-- Problem --
Edit the rows below by putting "Directive" in place of every "Instruction" and leaving all other text unchanged.
+ + + +
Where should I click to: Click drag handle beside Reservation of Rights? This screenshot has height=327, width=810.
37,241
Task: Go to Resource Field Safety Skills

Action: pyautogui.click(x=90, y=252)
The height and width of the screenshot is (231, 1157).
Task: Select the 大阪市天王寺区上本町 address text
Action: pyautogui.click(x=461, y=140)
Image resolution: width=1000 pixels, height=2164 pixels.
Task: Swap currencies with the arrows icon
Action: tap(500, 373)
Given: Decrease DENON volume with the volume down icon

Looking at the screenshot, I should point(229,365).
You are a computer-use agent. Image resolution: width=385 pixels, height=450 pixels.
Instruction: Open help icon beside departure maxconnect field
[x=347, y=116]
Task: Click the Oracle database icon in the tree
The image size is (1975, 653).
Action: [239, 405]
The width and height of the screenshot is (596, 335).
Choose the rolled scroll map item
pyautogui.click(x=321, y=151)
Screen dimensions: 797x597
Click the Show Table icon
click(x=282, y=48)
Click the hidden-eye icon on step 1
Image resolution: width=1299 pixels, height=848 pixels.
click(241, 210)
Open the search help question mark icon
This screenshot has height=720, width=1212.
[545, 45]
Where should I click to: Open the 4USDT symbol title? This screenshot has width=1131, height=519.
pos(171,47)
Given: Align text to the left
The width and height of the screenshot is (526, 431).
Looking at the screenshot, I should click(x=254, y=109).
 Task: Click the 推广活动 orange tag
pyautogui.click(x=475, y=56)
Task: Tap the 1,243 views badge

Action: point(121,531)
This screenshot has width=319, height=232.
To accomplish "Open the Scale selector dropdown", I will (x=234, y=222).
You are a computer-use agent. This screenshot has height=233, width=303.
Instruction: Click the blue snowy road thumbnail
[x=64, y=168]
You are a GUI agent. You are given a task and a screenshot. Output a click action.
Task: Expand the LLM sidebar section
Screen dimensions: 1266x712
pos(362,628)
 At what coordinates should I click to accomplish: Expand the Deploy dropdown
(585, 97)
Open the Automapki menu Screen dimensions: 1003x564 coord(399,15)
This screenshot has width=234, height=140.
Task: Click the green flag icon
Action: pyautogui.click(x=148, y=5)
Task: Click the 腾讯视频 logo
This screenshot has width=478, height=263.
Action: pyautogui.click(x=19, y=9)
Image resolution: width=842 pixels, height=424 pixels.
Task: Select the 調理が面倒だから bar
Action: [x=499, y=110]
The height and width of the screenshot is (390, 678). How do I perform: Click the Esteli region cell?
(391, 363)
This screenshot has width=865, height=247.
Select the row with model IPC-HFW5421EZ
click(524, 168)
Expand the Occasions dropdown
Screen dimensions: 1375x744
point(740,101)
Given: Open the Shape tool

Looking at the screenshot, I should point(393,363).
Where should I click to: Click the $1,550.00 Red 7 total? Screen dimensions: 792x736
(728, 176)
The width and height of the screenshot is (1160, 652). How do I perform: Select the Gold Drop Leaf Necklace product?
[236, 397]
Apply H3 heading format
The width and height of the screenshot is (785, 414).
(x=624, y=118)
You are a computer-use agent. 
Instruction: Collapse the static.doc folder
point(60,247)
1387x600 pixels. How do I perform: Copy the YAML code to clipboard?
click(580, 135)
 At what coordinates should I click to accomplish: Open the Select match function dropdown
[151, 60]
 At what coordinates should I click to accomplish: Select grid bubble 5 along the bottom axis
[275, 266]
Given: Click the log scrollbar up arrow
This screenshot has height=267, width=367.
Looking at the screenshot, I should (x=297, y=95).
+ + + +
-- Expected output --
Where should I click to: Click drag handle beside Reservation of Rights? This screenshot has height=327, width=810.
37,241
Task: Go to Resource Field Safety Skills

Action: pyautogui.click(x=90, y=252)
The height and width of the screenshot is (231, 1157).
Task: Select the 大阪市天王寺区上本町 address text
Action: pyautogui.click(x=461, y=140)
Image resolution: width=1000 pixels, height=2164 pixels.
Task: Swap currencies with the arrows icon
Action: tap(500, 373)
Given: Decrease DENON volume with the volume down icon

Looking at the screenshot, I should point(229,365).
You are a computer-use agent. Image resolution: width=385 pixels, height=450 pixels.
Directive: Open help icon beside departure maxconnect field
[x=347, y=116]
Task: Click the Oracle database icon in the tree
The image size is (1975, 653).
Action: [239, 405]
The width and height of the screenshot is (596, 335).
Choose the rolled scroll map item
pyautogui.click(x=321, y=151)
Screen dimensions: 797x597
Click the Show Table icon
click(x=282, y=48)
Click the hidden-eye icon on step 1
Image resolution: width=1299 pixels, height=848 pixels.
click(241, 210)
Open the search help question mark icon
This screenshot has height=720, width=1212.
[545, 45]
Where should I click to: Open the 4USDT symbol title? This screenshot has width=1131, height=519.
pos(171,47)
Given: Align text to the left
The width and height of the screenshot is (526, 431).
Looking at the screenshot, I should click(x=254, y=109).
 Task: Click the 推广活动 orange tag
pyautogui.click(x=475, y=56)
Task: Tap the 1,243 views badge

Action: point(121,531)
This screenshot has width=319, height=232.
To accomplish "Open the Scale selector dropdown", I will (x=234, y=222).
You are a computer-use agent. This screenshot has height=233, width=303.
Directive: Click the blue snowy road thumbnail
[x=64, y=168]
You are a GUI agent. You are given a task and a screenshot. Output a click action.
Task: Expand the LLM sidebar section
Screen dimensions: 1266x712
pos(362,628)
 At what coordinates should I click to accomplish: Expand the Deploy dropdown
(585, 97)
Open the Automapki menu Screen dimensions: 1003x564 coord(399,15)
This screenshot has width=234, height=140.
Task: Click the green flag icon
Action: pyautogui.click(x=148, y=5)
Task: Click the 腾讯视频 logo
This screenshot has width=478, height=263.
Action: pyautogui.click(x=19, y=9)
Image resolution: width=842 pixels, height=424 pixels.
Task: Select the 調理が面倒だから bar
Action: [x=499, y=110]
The height and width of the screenshot is (390, 678). How do I perform: Click the Esteli region cell?
(391, 363)
This screenshot has width=865, height=247.
Select the row with model IPC-HFW5421EZ
click(524, 168)
Expand the Occasions dropdown
Screen dimensions: 1375x744
point(740,101)
Given: Open the Shape tool

Looking at the screenshot, I should point(393,363).
Where should I click to: Click the $1,550.00 Red 7 total? Screen dimensions: 792x736
(728, 176)
The width and height of the screenshot is (1160, 652). How do I perform: Select the Gold Drop Leaf Necklace product?
[236, 397]
Apply H3 heading format
The width and height of the screenshot is (785, 414).
(x=624, y=118)
You are a computer-use agent. 
Directive: Collapse the static.doc folder
point(60,247)
1387x600 pixels. How do I perform: Copy the YAML code to clipboard?
click(580, 135)
 At what coordinates should I click to accomplish: Open the Select match function dropdown
[151, 60]
 At what coordinates should I click to accomplish: Select grid bubble 5 along the bottom axis
[275, 266]
Given: Click the log scrollbar up arrow
This screenshot has height=267, width=367.
Looking at the screenshot, I should (x=297, y=95).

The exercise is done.